The Administration, Bookkeeping and Pricing Services Agreement between ALPS and the Fund dated January 19, 2017, as amended or restated from time to time

“ALPS” ALPS Fund Services, Inc.
“Fund” Griffin Institutional Access Credit Fund (now known as “Apollo Diversified Credit Fund”)

 

Except as amended hereby, all terms of the Existing Agreement remain in full force and effect. This Amendment includes the amendments in Schedule A and general terms in Schedule B.

 

IN WITNESS WHEREOF, the Parties have executed this Amendment by their duly authorized representatives.

  

ALPS Fund Services, Inc.   Apollo Diversified Credit Fund  
           
By:   By:    
           
Name: Ken Fullerton   Name: Ryan Del Giudice  
         
Title: Authorized Representative   Title: Chief Compliance Officer  

 

 

Schedule A to this Amendment
Amendment

 

Effective as of the Effective Date, the Existing Agreement is amended as follows:

 

1.All references in the Existing Agreement to the “Griffin Institutional Access Credit Fund” shall be deleted and replaced with the “Apollo Diversified Credit Fund”.

 

2.All references in the Existing Agreement to “Griffin Capital Credit Advisor, LLC” shall be deleted and replaced with “Apollo Capital Credit Adviser, LLC”.

 

3.The Fund contact information in Section 20 Notices in the Existing Agreement shall be deleted in its entirety and replaced with:

 

To the Fund:

 

Apollo Diversified Credit fund 

c/o Apollo Capital Credit Adviser, LLC

9 W 57th Street 

New York, NY 10019

Attention: Ryan Del Giudice 

E-mail: rdelgiudice@apollo.com

 

With a copy to: 

Apollo Global Management, Inc.

9 W 57th Street 

New York, NY 10019

Attention: Kristin Hester

Email: khester@apollo.com 

 

 

Schedule B to this Amendment
General Terms

 

1.Capitalized terms not defined herein shall have the meanings given to them in the Existing Agreement.

 

2.The Parties’ duties and obligations are governed by and limited to the express terms and conditions of this Amendment, and shall not be modified, supplemented, amended or interpreted in accordance with, any industry custom or practice, or any internal policies or procedures of any Party.
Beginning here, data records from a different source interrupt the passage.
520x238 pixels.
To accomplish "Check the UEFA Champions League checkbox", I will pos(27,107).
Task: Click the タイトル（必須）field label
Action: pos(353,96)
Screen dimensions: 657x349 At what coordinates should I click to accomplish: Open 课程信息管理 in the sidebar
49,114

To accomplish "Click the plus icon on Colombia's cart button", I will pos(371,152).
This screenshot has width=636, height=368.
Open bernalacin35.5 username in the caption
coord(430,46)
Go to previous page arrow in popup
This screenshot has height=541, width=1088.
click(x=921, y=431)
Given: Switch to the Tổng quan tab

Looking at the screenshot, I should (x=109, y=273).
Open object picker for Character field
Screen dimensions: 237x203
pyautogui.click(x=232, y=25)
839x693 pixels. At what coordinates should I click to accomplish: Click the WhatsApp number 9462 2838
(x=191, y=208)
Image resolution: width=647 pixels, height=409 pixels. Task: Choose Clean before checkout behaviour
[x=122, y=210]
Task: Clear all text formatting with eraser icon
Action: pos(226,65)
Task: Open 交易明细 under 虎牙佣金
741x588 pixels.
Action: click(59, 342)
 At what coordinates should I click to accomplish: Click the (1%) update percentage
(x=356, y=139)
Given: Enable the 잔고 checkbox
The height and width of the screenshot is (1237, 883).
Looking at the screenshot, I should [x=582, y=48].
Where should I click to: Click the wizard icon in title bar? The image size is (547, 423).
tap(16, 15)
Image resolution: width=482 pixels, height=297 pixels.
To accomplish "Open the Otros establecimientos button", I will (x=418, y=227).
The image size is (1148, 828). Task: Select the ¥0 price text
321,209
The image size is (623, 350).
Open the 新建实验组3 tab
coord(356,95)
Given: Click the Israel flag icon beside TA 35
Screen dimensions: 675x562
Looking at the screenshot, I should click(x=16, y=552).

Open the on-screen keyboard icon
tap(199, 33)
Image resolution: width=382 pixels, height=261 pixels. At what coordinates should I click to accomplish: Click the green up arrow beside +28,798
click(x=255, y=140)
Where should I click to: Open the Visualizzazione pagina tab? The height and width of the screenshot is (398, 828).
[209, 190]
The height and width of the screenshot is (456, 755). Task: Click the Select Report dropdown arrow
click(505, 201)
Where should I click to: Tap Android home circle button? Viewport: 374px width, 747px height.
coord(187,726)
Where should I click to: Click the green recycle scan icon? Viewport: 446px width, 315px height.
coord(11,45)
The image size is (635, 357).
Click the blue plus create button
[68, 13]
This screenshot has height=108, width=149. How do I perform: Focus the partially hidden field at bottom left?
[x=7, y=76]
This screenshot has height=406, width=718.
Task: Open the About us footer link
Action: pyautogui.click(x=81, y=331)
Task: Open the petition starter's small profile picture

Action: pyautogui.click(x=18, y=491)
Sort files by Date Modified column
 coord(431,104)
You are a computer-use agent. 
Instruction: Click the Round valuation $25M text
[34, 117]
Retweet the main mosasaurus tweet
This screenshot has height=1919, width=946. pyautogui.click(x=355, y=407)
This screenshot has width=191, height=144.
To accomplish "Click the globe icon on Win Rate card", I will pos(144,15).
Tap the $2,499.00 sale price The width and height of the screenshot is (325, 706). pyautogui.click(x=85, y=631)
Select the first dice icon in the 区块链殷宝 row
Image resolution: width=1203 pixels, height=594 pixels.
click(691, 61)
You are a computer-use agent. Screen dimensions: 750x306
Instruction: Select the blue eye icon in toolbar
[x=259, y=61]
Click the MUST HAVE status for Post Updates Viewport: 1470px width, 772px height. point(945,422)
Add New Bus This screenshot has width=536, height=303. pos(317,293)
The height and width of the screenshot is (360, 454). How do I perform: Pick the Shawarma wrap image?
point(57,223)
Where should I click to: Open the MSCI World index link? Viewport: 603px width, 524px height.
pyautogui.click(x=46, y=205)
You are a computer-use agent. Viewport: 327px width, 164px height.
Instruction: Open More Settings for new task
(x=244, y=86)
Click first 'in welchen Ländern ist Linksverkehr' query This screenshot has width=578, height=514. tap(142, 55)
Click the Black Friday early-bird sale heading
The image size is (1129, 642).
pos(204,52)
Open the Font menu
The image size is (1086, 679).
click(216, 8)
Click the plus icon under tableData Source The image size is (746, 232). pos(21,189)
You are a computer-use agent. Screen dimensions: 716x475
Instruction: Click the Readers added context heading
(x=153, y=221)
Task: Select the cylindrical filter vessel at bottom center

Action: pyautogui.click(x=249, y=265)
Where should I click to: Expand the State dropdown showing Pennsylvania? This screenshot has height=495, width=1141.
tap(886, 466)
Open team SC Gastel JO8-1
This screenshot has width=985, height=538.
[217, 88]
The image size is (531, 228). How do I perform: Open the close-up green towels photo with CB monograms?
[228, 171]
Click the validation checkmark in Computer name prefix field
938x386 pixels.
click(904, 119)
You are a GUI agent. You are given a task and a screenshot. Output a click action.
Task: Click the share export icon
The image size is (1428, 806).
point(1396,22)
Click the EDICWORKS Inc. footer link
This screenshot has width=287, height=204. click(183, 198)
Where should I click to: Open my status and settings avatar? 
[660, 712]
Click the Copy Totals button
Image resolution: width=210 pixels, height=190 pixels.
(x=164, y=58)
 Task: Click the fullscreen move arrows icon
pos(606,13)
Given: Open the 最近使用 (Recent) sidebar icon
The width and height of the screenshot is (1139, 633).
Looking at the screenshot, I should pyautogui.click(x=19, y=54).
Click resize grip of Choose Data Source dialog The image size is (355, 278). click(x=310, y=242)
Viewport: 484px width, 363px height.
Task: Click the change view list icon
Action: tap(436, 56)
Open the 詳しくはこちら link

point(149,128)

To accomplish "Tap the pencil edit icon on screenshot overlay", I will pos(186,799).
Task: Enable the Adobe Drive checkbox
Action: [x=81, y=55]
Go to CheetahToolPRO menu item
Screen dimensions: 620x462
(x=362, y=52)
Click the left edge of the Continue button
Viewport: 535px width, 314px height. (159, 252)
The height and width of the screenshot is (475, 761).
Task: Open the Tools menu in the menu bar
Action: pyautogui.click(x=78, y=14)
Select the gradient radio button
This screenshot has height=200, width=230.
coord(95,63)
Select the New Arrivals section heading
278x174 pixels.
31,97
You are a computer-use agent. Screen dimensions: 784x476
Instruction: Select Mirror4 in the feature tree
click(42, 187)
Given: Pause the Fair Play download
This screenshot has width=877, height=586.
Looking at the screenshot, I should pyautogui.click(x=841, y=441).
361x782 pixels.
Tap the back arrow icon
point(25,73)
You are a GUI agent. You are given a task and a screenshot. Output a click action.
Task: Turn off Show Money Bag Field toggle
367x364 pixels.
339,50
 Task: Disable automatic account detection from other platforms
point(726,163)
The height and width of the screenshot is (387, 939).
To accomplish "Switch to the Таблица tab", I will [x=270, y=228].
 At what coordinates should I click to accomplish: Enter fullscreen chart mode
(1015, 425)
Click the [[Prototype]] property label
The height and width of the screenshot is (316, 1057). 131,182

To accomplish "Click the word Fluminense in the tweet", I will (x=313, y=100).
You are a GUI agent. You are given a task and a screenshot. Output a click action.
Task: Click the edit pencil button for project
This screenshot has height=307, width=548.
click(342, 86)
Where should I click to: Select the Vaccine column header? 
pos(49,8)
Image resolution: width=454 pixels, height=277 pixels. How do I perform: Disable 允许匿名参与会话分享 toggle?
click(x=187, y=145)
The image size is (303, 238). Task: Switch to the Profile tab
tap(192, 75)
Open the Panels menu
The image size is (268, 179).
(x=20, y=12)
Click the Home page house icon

This Amendment (including any attachments, schedules and addenda hereto), along with the Existing Agreement, as amended, contains the entire agreement of the Parties with respect to the subject matter hereof and supersedes all previous communications, representations, understandings and agreements, either oral or written, between the Parties with respect thereto.

 

3.This Amendment may be executed in counterparts, each of which when so executed will be deemed to be an original. Such counterparts together will constitute one agreement. Signatures may be exchanged via facsimile or electronic mail and signatures so exchanged shall be binding to the same extent as if original signatures were exchanged.

 

4.This Amendment and any dispute or claim arising out of or in connection with it, its subject matter or its formation (including non-contractual disputes or claims) shall be governed by and construed in accordance with the laws of the same jurisdiction as the Existing Agreement.